Day 37

Jul 27, 2017 · 642 words

Side note

I found this neat flowchart on the scikit-learn site that guides you through picking an estimator. It basically guided me down the path I expected (on the regression side of things), although it brought to my attention that it may be better to use a Lasso or ElasticNet-based estimator (Huber is closer to Ridge) due to its preference for feature sparsity. That may be beneficial once I start working with mugh higher dimensional inputs. I’ll worry about that later since I finally got the robust Huber estimator to work.

Cross validation

The purpose of validatation and cross validation is to generalize your model making it a better predictor of future unknowns. The danger of simply fitting a model to you whole data set is that it can create a highly fitted model that works very well at predicting the exact sample set you trained on, but it may be bad at predicting values outside of your training set.

In general you want to break your data into training, validation, and testing sets. It can be confusing at first but this answer does a nice job of explaining the unique purpose of each division.
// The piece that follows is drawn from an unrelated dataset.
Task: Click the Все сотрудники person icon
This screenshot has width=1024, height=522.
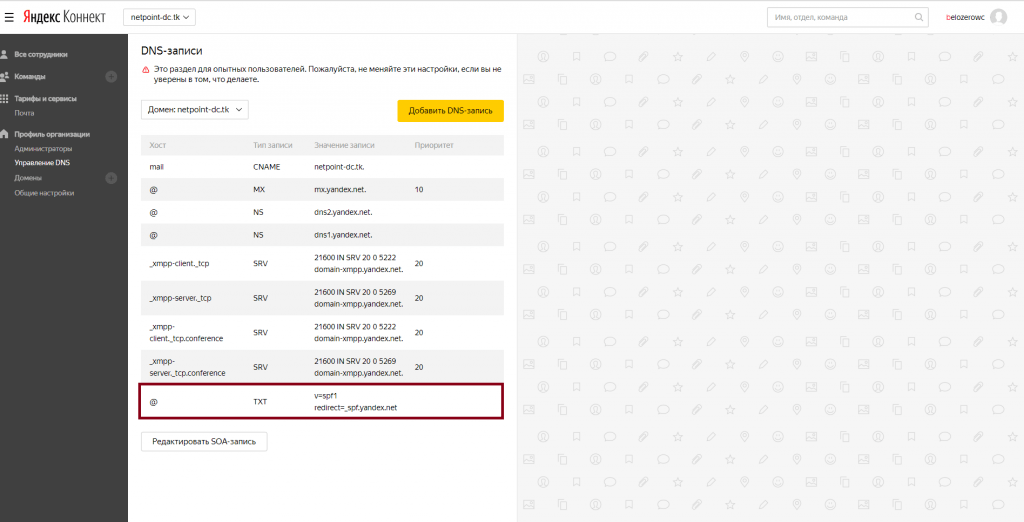Action: pos(5,54)
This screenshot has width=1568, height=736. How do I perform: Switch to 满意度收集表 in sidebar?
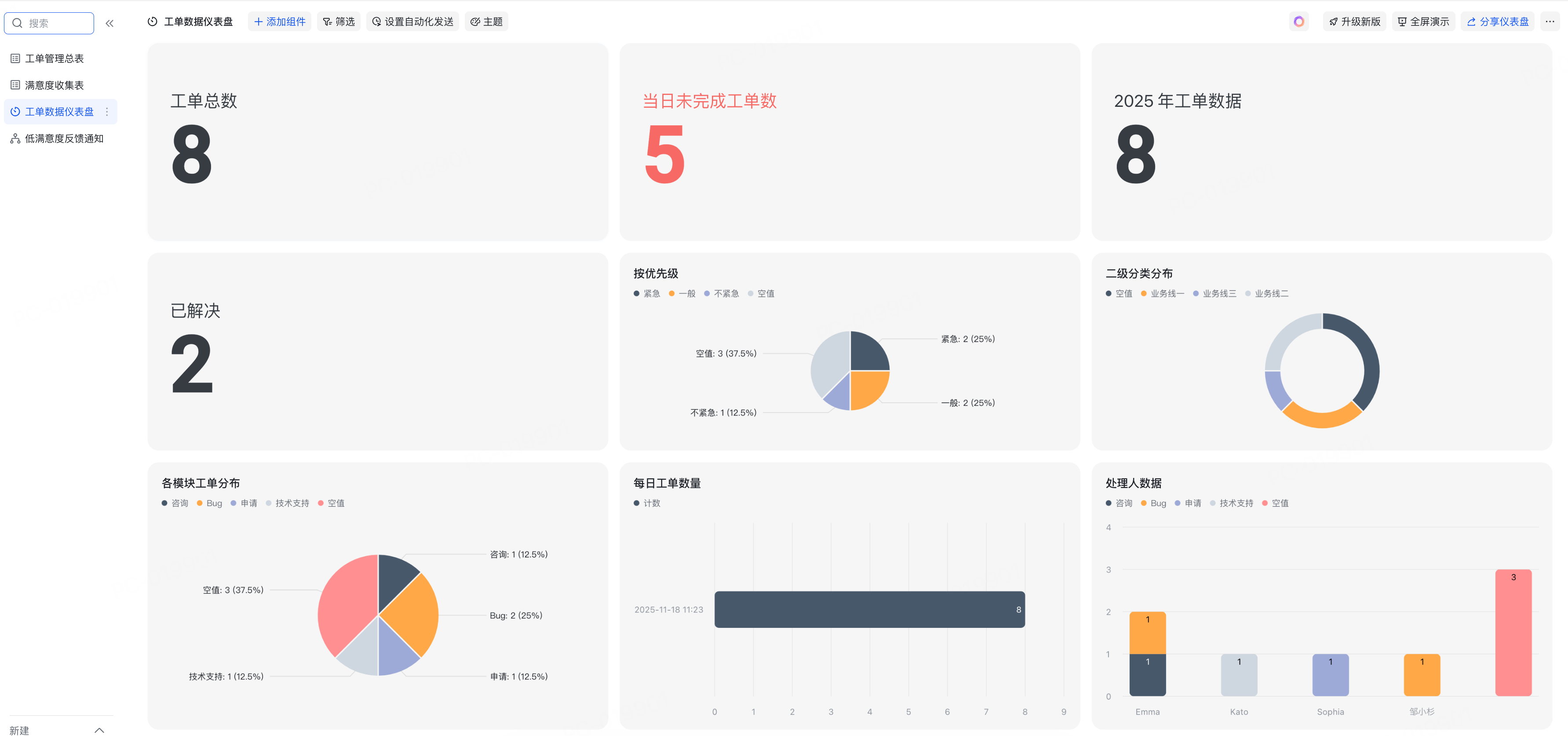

Cross validation more specifically has the advantage of not wasting any of your data since you recycle data from your training/validation sets across iterations. More info here in the scikit-learn documentation on cross validation.

I also found this post to be a very helpful breakdown of to cross validation procedure in sklearn specifically.

Time series validation

The standard iterative cross validation method in sklearn is k-fold, however it assumes the data are independent and have a consistent distribution as noted here.

This is the documentation’s recommendation on splitting time-series data. The goal is to always evaluate performance on future data (i.e. data that is least like your training data). This also means I can’t use the standard train_test_split because it performs a ShuffleSplit on the data (the documentation warns against shuffling samples that aren’t independent).

Time Series Split

The (only) iterator for timer series data in sklearn is TimeSeriesSplit (documentation). This maintains the consecutive nature of the time series data, and only evaluates model performance on “future” data points.

Example definition: cross_val = TimeSeriesSplit(n_splits=5)

Picking hyperparameters

To pick the optimal hyperparameters via validation I can use GridSearchCV. I was having a little trouble figuring out how to make this work with my pipeline, but basically the GridSearchCV object becomes the estimator that you finish off the pipeline with. So I wrapped my Huber estimator with the grid search and passed in my cross_val iterator and my dictionary of parameters. I also set iid=False since the data is from a time series, thus it is not identically distributed across my CV folds.

For the aforementioned dictionary of parameters I created the following items:

alphas = np.logspace(-6, 1, 8)
epsilons = np.linspace(1.00001, 2, 5)
params = {'alpha':alphas, 'epsilon':epsilons}

(Epsilon is required to be larger than one).

Then I can run the cross validated fit with pipe.fit(X_train,y_train) where pipe is my pipeline

Poor score

Unfortunately I’m not getting great scores right off the bat. Right now I’m performing an ⁸⁰⁄₂₀ split on my sample data into training/testing sets as follows:

_train_size = 0.8
_train_cutoff = int(_train_size*X.size)

X_train, X_test = np.split(X,[_train_cutoff])
y_train, y_test = np.split(y,[_train_cutoff])

In accordance with the specifications from the sklearn documentation on time series data, I’m only testing on future data and maintaining the consecutive order of data points. My cross validation iterater does the same.

>>> pipe.score(X_test,y_test)
0.73681231517651635

That’s not a terrible score but most of the examples online are above 90%. I’m running out of time for now but next time I’ll look into what the default scoring method actually returns / how to interpret it. I also should see if there are other parameters I could optimize since I just arbitrarily picked alpha and epsilon.